───── Records ─────
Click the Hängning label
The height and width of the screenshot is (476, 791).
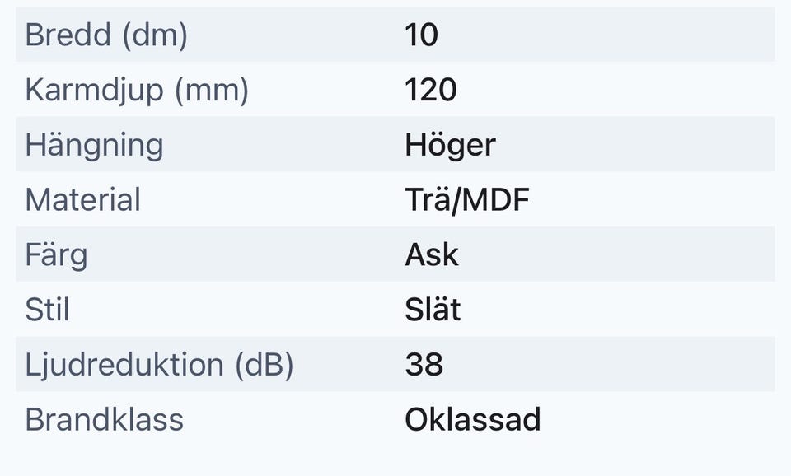click(94, 145)
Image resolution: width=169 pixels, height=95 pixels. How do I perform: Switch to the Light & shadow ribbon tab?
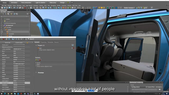(40, 3)
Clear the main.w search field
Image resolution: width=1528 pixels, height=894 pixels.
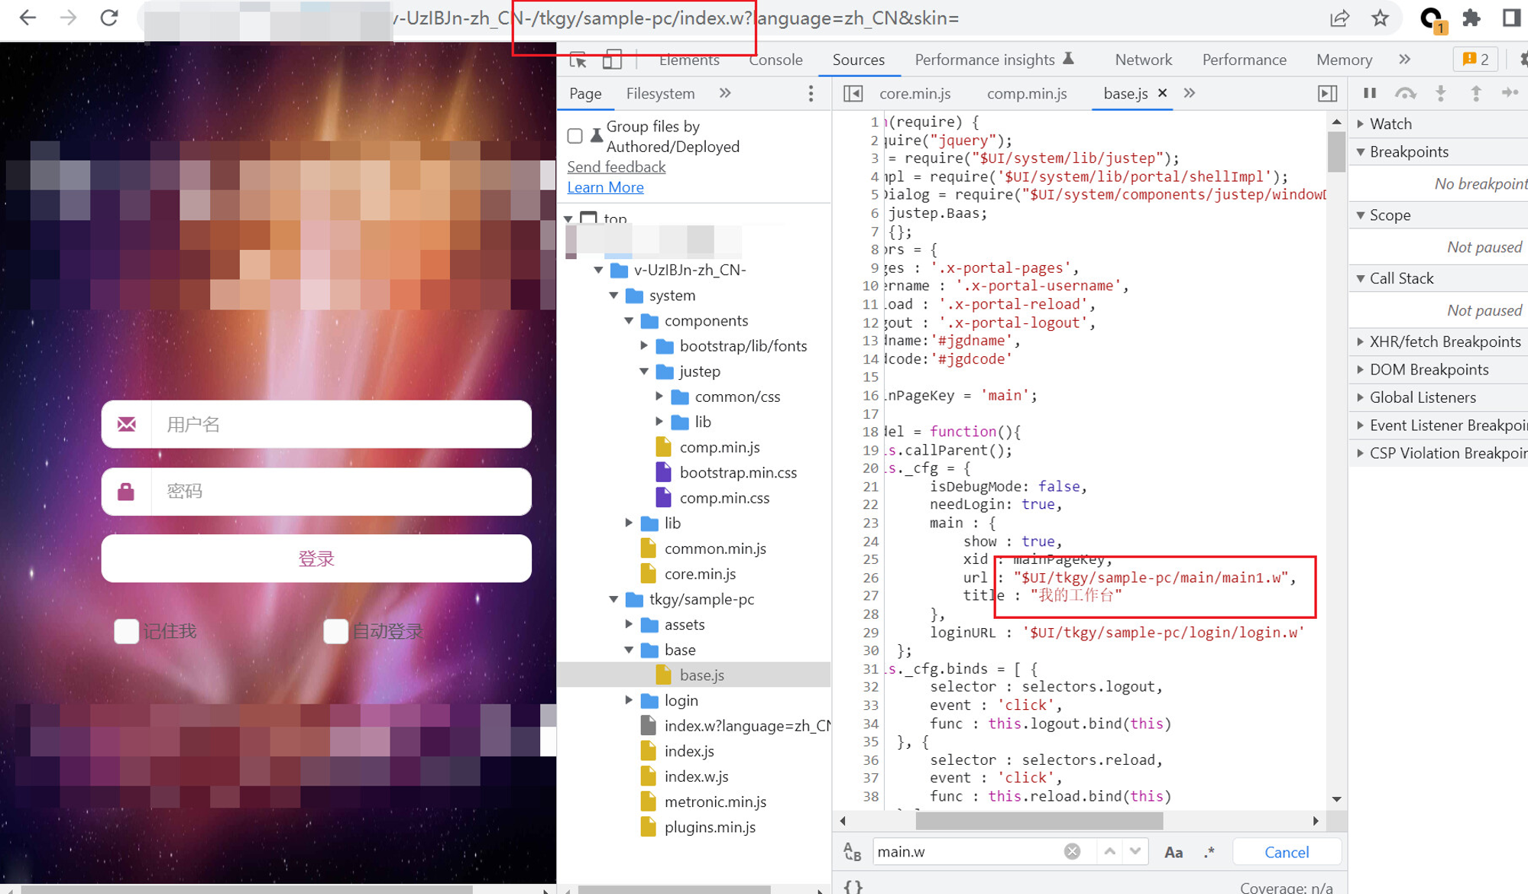(x=1073, y=851)
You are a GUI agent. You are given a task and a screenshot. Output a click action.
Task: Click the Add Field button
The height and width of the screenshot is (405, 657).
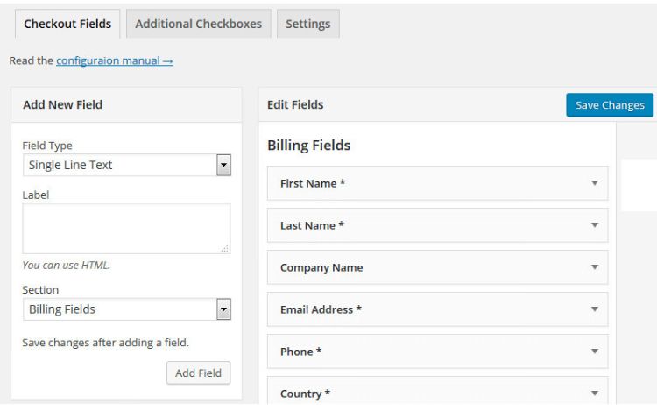click(198, 373)
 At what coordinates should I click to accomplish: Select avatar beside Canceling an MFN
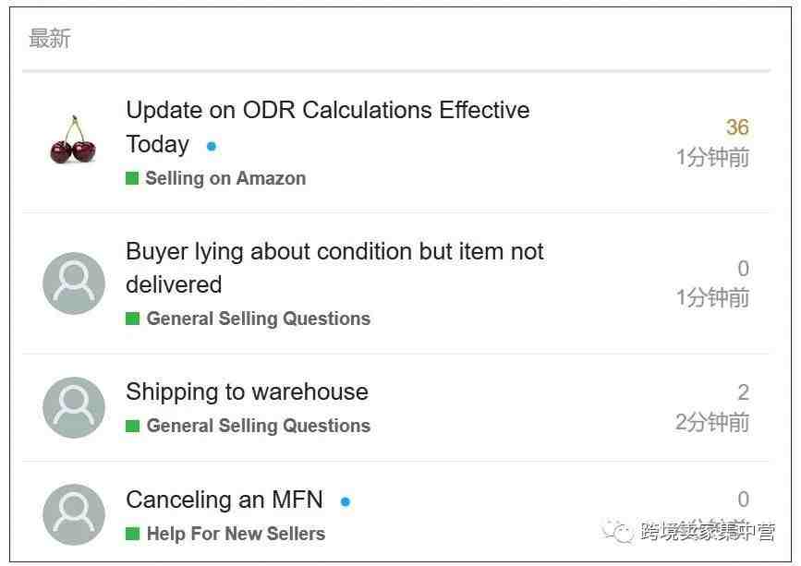[74, 514]
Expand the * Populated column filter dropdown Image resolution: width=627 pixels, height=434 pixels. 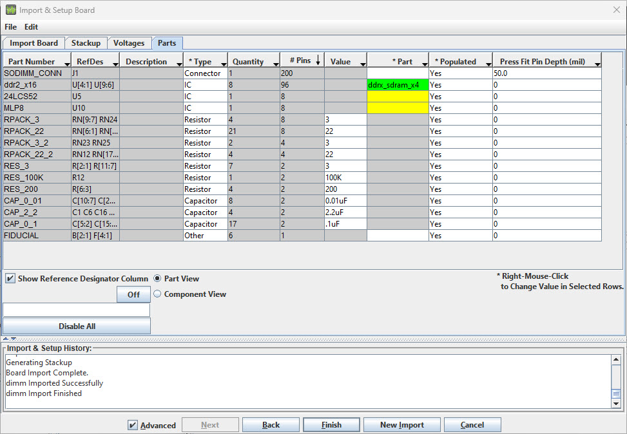point(487,63)
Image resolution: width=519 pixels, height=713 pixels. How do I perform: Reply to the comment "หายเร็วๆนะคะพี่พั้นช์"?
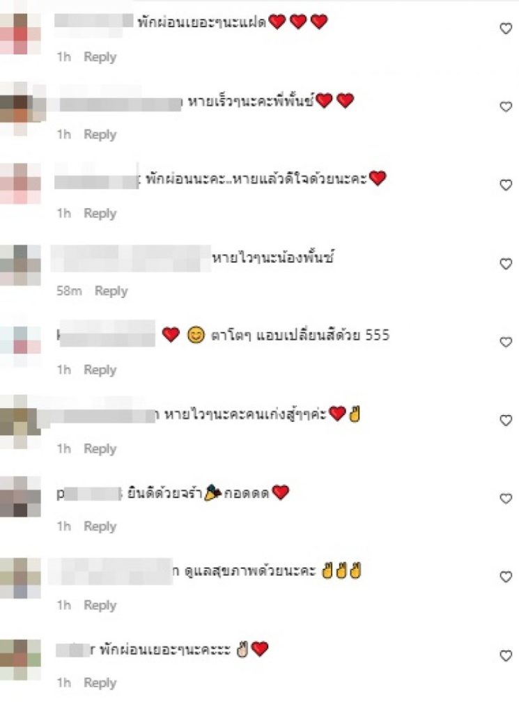pyautogui.click(x=100, y=134)
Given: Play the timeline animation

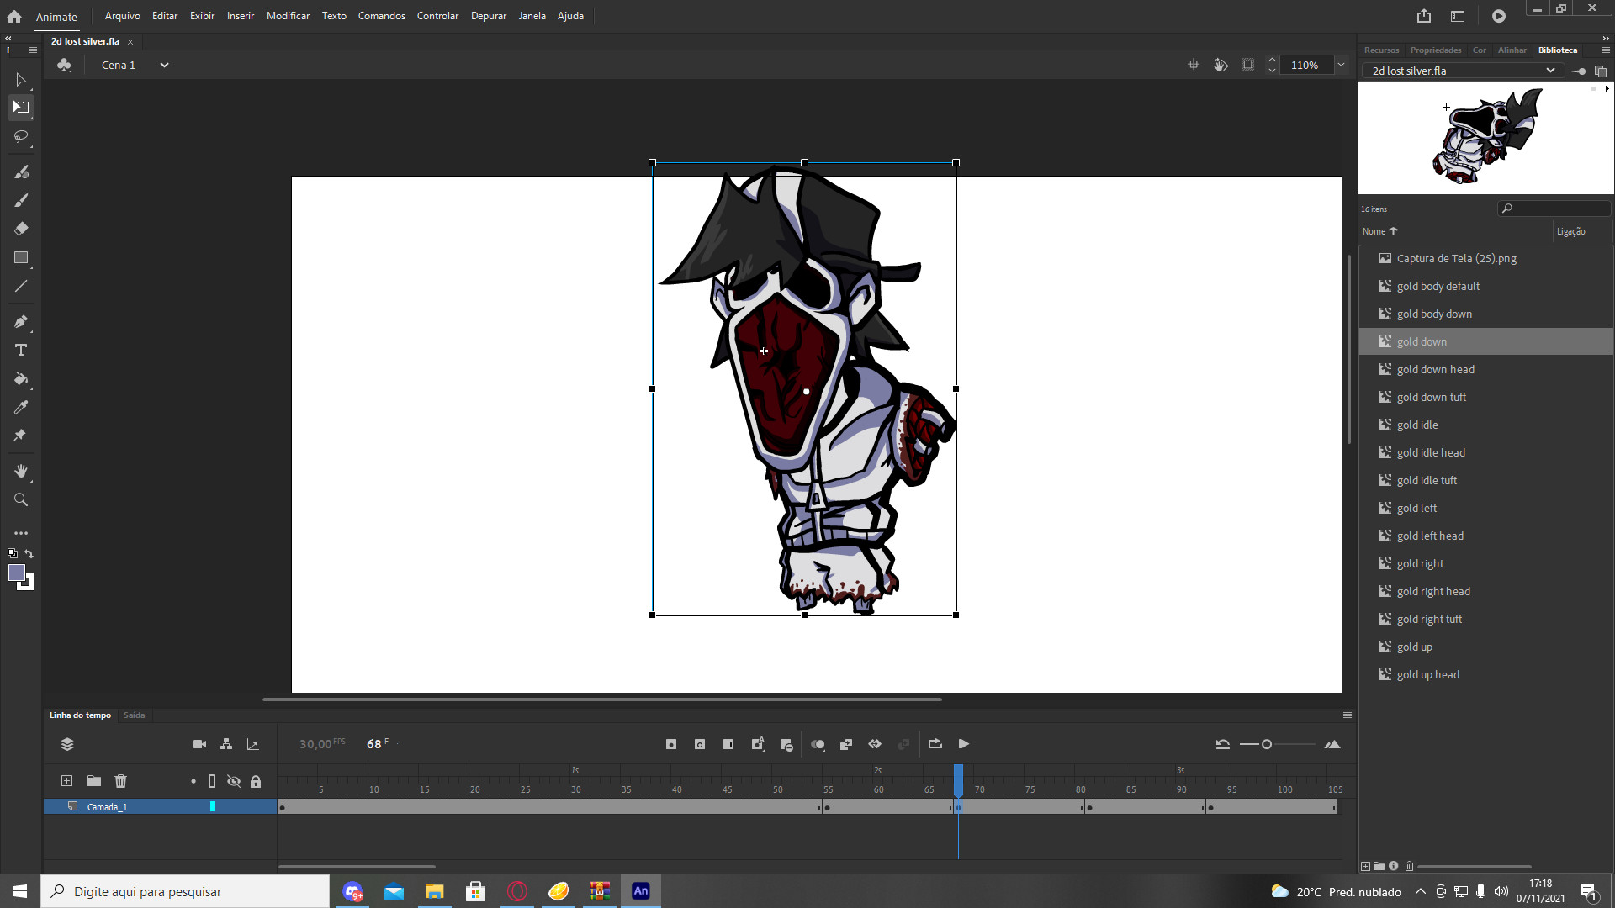Looking at the screenshot, I should tap(964, 744).
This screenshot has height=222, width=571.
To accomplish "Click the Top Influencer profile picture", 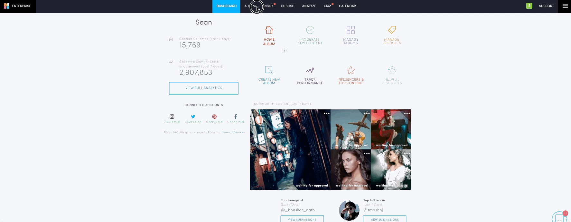I will tap(349, 210).
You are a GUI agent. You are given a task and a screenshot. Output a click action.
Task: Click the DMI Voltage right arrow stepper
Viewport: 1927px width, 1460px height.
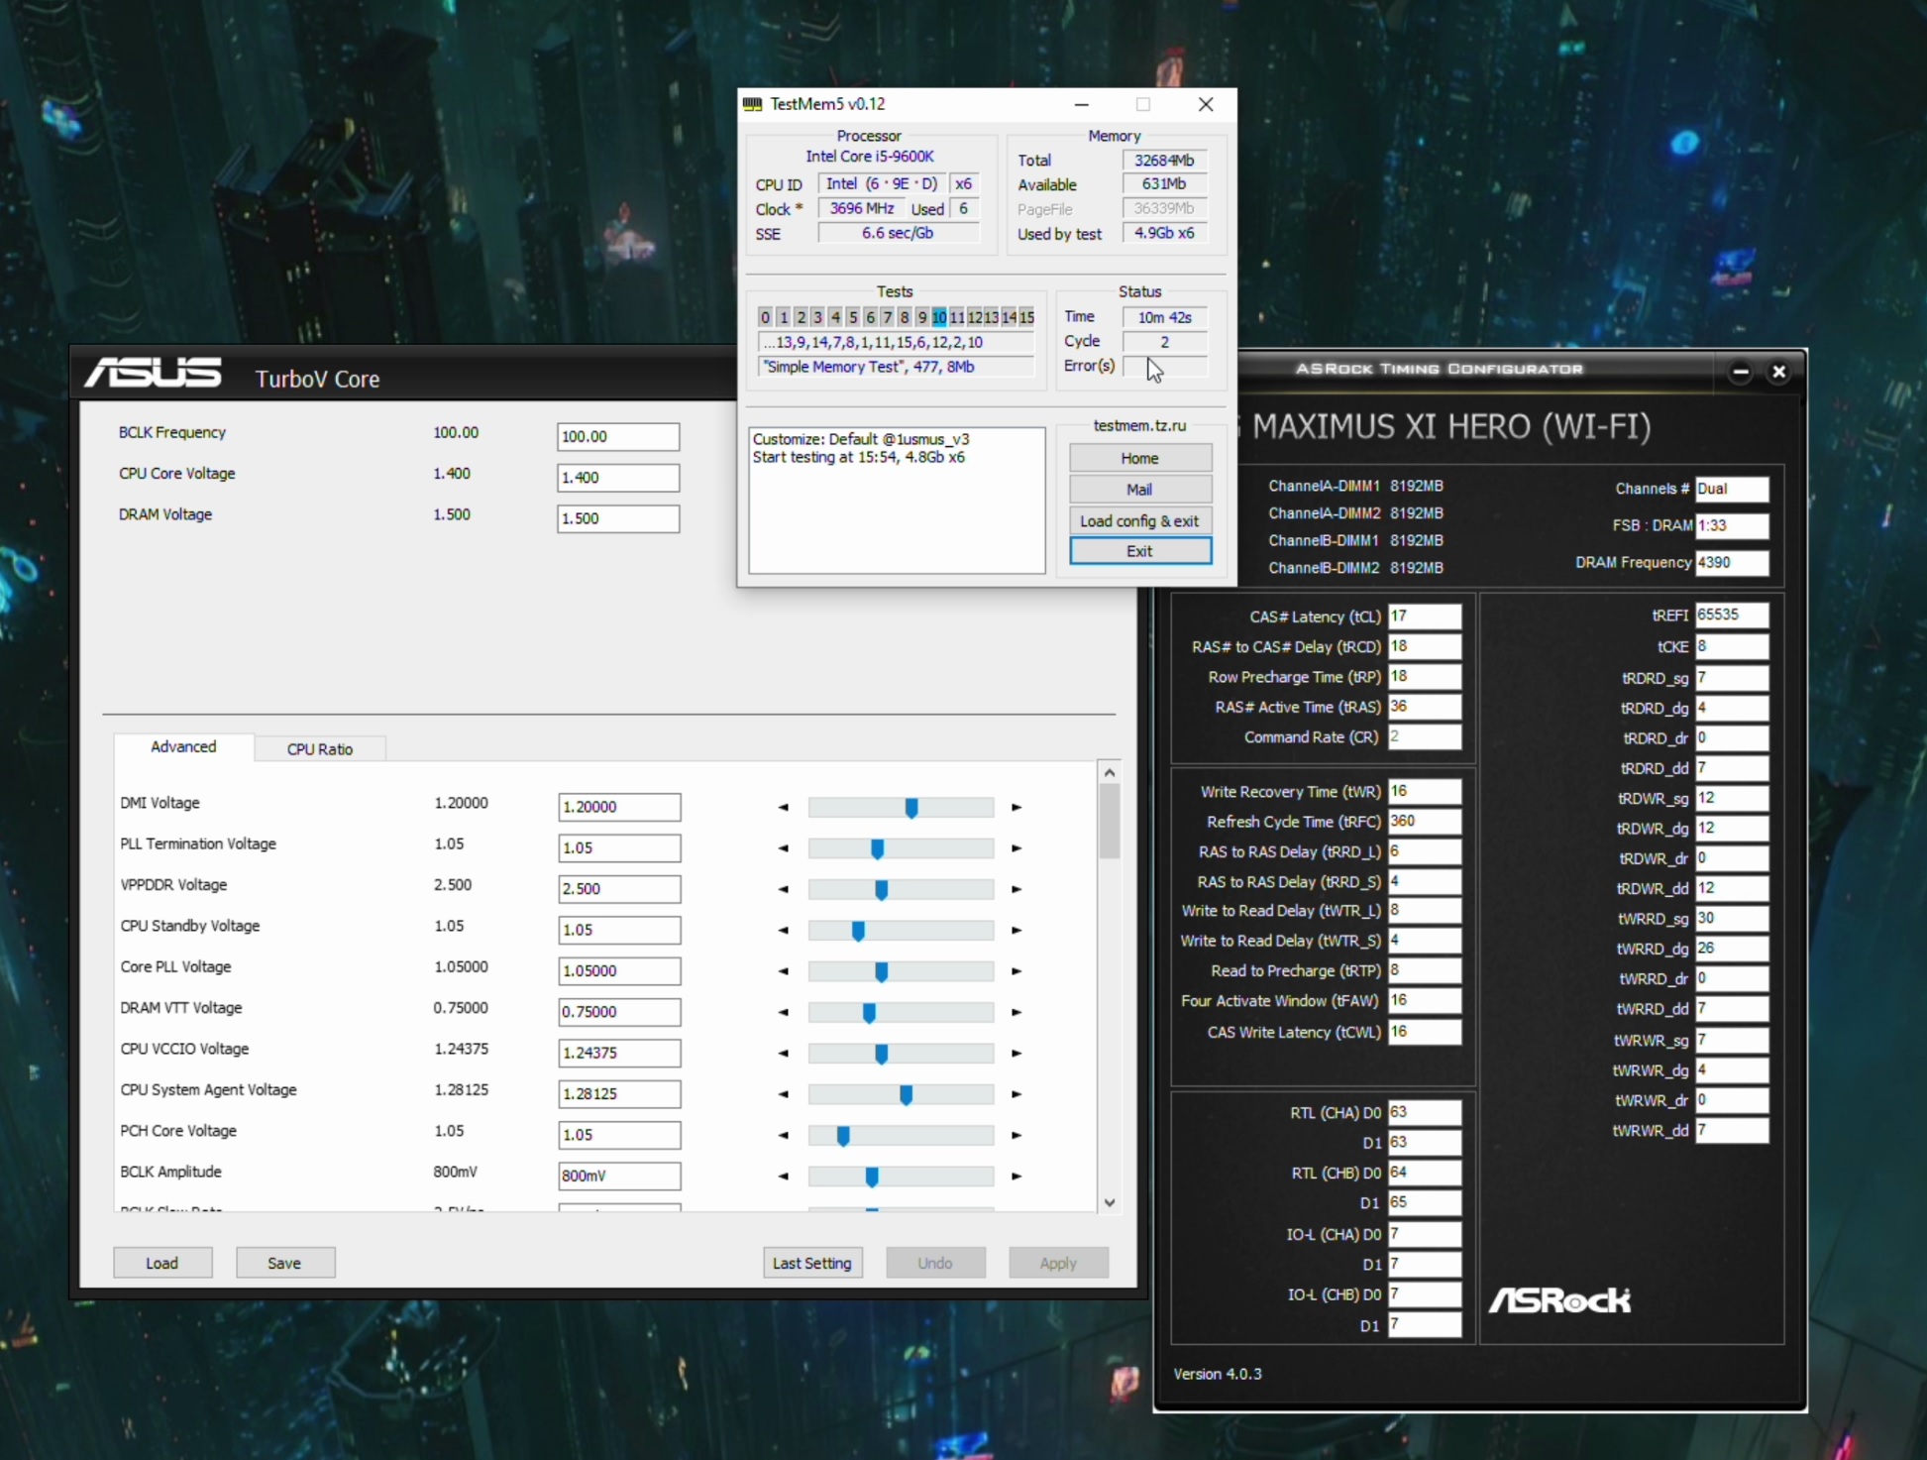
─────
• [Goal]: How many lines in the records contain the string "perform"? Reply with the number alone.

• [Task answer]: 2